# Trigonometric Identity

1. Oct 27, 2008

### brianlane24

cosx/1-sinx + 1-sinx/cosx = 2secx + 2tanx

I can get to 2secx + tanx - tanx, any help is appreciated

2. Oct 27, 2008

### rock.freak667

Type out all the working you have done, if you do not do that, then we won't know where you've reached and how to help you go towards the end result of the proof.

3. Oct 27, 2008

### brianlane24

(cosx)/(1-sinx) x (1+sinx)/(1+sinx) + (1-sinx)/(cosx) x (cosx)/(cosx)
(cosx+sinxcosx)/(1-sin^2x) + (cosx-sinxcosx)/cos^2x
(cosx/cos^2x)+(sinxcosx/cos^2x) + cosx/cos^2x - (sinxcosx/cos^2x)
1/cosx + sinx/cosx + 1/cosx - sinx/cosx
2secx

4. Oct 27, 2008

### rock.freak667

I've tried both sides and can only get 2secx on the LHS and 2cosx/(1-sinx) on the RHS....the problem is written down correctly right?

5. Oct 27, 2008

### brianlane24

I'm fairly certain, that is what the worksheet said,

6. Oct 27, 2008

### brianlane24

When I worked from the RHS, i got to
(2cosx/1-sin^2x) + (2sinxcosx/1-sin^2x)

7. Oct 27, 2008

### brianlane24

Nevermind, thank you, my teacher wrote down the wrong question

8. Oct 27, 2008

### Staff: Mentor

It's no wonder you can't prove it: The equation you gave is not an identity.
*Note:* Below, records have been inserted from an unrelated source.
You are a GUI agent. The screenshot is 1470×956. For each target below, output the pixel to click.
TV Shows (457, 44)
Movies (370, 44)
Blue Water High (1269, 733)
I tried it with a specific value of x, pi/4, for which sin(pi/4) = sqrt(2)/2 = cos(pi/4), and tan(pi/4) = 1.

The value on the left side was 2sqrt(2), and on the right it was 2sqrt(2) + 2.

Are you sure that:
1. you copied the equation correctly?
2. you weren't supposed to solve the equation rather than prove it was an identity?